These properties may count for the long-lasting effect of 10% phenol
in sympathetic neurolytic blocks.26,27
++
Phenol in concentrations lower than 5%, when injected
into the subarachnoid space produced mostly sensory blocks, as demonstrated
in a study by Maher and Mehta in 1977. At higher concentrations,
motor block occurred. These properties have made phenol the agent
of choice for epidural neurolysis.28
++
Compared to alcohol, phenol seems to generate shorter duration
and less intense blocks. In one study comparing various concentrations
of alcohol and phenol, Moller et al have equated 5% phenol
with 40% alcohol in neurolytic potency.29 Degeneration
with phenol takes about 14 days, and regeneration is completed in
about 14 weeks.
++
Phenol is rapidly metabolized by liver enzymes via conjugation
and oxidation and excreted by the kidney.30 Inadvertent
intravascular injection or absorption of phenol may cause transient
tinnitus and flushing. Doses higher than the recommended 600- to
2000-mg range can cause convulsions, central nervous system depression,
and cardiovascular collapse. Chronic toxicity may lead to hepatic
and renal insufficiency.31 Although clinical doses
of 1 to 10 mL of 1% to 10% solutions are unlikely
to cause serious toxicity, Boas recommends that phenol should be
avoided for celiac plexus block, because of the proximity to major
blood vessels, and spared for splanchnic nerve block.32 In
an nonrandomized trial of 57 cancer patients receiving peripheral
neurolytic blocks with absolute alcohol or 6% aqueous phenol,
Jain et al reported equal pain relief and a higher incidence of
systemic side effects with phenol.33,34
++
Glycerol, a compound structurally related to alcohol,35 was
discovered accidentally, and quickly found to be clinically useful
in the treatment of intractable facial pain.36–38 In
these studies, percutaneous retrogasserian glycerol rhizotomy for
the treatment of tic douloureux is reported to be far superior to
radiofrequency rhizotomy because no permanent injury to surrounding
tissue is reported.
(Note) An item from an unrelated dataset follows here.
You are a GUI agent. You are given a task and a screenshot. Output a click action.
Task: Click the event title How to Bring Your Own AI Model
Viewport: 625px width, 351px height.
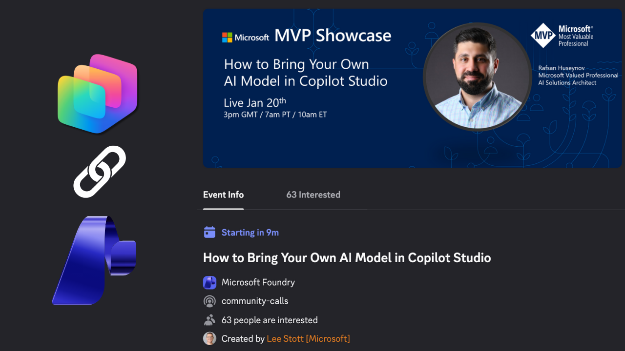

Furthermore, there is preservation of facial
sensation in most patients.39,40 Potential spread
to the subarachnoid space and risk of deafferentation, however,
still remains a risk factor. Especially with the use of pulsed radiofrequency,
well-localized, controlled lesioning still remains a preferred therapy
modality. Long-term follow-up, comparing the two techniques has not
been reported.30
++
Histopathologic examination after intraneuronal glycerol injection
has revealed extensive myelin sheath swelling, axonolysis, and severe
inflammatory response. Electron microscopy confirmed nonselective
wallerian degeneration, phagocytosis, and mast cell degranulation.19
++
The use of ammonium salts was introduced to clinical practice
in 1942 by Bates and Judovich.41 Clinically, the
action of ammonium salts is mainly on C-fiber potentials, with small
effect on A fibers. Clinical information shows that at concentrations
of 10%, ammonium salts preserve motor function with good
analgesia.42 Histopathology reveals acute degenerative
neuropathy when these compounds are injected around a peripheral
nerve, affecting all fibers. Associated adverse effects, such as
nausea, vomiting, headaches, paresthesia, and spinal cord injury,
have resulted in clinical abandonment of ammonia salts in clinical
practice.30
++
Butyl aminobenzoate (Butamben) is an extremely hydrophobic/lipophilic
ester local anesthetic. Investigative work by Shulman and Korsten
is suggestive of a potential role for this compound in the setting
of chronic pain.43,44 Both have used butamben in
suspensions of 2.5% to 10% for epidural, subarachnoid,
and peripheral nerve blocks for malignant and nonmalignant pain
with relative selectivity and prolonged duration.